SUBPROJECT - B6
Benthic pelagic N-cycling under shifting redox conditions and hydro-dynamical forcing
In contrast to the common understanding of continental margin sediments representing a major sink for fixed nitrogen, the Peruvian shelf- and upper slope were identified as major recycling sites for dissolved inorganic nitrogen during previous SFB 754 phases. A second major finding was that the benthic nitrogen turnover can be shifted out of steady state depending on the redox conditions of the bottom water. As a consequence, particular focus during the 3rd phase is on the in situ and ex situ experimental investigation of the effects of bottom water fluctuations and depletion of O2, NO3-, and NO2- on nitrogen loss and recycling pathways.
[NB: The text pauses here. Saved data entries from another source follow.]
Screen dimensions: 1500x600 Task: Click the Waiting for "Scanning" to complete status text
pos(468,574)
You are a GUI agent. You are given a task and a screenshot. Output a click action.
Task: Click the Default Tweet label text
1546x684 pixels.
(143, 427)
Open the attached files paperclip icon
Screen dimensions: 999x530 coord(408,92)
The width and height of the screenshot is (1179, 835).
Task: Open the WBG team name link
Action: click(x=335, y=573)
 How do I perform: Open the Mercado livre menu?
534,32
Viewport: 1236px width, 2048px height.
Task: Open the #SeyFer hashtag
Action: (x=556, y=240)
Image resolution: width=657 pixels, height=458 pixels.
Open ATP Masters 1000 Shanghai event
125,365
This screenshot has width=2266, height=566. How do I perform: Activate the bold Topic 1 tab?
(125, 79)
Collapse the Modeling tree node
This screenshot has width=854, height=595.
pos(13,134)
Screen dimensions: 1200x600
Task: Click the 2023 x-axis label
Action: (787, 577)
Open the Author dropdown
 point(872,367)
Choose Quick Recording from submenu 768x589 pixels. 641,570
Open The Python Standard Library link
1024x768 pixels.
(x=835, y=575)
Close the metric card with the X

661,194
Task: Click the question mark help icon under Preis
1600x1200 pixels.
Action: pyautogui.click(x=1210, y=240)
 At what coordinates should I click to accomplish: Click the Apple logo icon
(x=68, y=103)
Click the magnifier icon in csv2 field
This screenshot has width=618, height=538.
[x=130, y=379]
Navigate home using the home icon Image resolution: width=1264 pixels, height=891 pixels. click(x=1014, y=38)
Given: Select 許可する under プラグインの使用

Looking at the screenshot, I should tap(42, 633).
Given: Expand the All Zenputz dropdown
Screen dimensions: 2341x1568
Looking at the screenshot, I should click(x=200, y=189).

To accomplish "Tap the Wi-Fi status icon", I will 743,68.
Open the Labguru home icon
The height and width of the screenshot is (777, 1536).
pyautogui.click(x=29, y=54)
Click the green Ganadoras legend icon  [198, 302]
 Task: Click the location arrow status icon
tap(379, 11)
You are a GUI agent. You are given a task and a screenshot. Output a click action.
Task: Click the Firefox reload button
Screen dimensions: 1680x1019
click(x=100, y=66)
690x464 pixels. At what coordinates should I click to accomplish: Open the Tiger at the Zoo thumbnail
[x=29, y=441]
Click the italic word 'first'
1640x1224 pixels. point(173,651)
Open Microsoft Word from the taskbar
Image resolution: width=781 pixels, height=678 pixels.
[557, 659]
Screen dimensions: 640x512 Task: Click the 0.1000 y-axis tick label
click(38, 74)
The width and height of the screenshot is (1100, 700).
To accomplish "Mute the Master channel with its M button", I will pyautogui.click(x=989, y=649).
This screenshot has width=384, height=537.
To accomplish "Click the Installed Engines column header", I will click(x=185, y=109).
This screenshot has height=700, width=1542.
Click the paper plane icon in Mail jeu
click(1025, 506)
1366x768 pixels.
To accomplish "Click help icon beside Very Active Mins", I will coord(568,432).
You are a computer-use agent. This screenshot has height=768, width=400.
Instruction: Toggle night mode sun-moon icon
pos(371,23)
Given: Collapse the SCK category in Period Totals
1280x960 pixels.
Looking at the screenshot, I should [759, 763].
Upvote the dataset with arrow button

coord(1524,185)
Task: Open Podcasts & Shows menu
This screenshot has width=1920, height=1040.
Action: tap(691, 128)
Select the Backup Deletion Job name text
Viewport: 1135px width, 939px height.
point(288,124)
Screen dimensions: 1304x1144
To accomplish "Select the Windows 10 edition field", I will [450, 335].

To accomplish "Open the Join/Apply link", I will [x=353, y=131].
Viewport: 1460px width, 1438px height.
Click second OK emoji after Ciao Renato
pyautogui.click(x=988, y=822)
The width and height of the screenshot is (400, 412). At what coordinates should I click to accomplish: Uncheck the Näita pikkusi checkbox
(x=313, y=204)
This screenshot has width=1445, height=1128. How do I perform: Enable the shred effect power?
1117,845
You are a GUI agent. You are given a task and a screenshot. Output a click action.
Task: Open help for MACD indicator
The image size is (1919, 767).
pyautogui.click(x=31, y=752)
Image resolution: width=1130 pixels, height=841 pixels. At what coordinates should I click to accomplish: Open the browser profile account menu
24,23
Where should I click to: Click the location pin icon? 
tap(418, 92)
It will be specifically addressed to what extent benthic N-fluxes are coupled and controlled by filamentous sulphide oxidizing bacteria Beggiatoa and Thioploca, which are ubiquitous on the Peruvian shelf and upper slope and how their vast internal storage of NO3- /NO2- could contribute to non-steady state conditions in the benthic N-cycle and how this affects the benthic-pelagic nutrient exchange. This requires the determination of the turnover rate of their internal NO3-/NO2- pools as well their storage capacity of sulphur in response to changing bottom water levels of electron acceptors. Furthermore, the determination of the timing of sulphidic events after stepwise depletion of O2, NO3-, and NO2- in the bottom water will be an essential part of the proposed study. There will be close collaboration with B7 that will decipher using foraminifera cultivation experiments their quantitative contribution to the benthic nitrogen turnover and N-loss as well as to B5 and B10 with regard to phosphorus and iron turnover. Results of the experiments will be used to develop the non-steady state model by B1 to provide a process-based interpretation of the data on different time scales.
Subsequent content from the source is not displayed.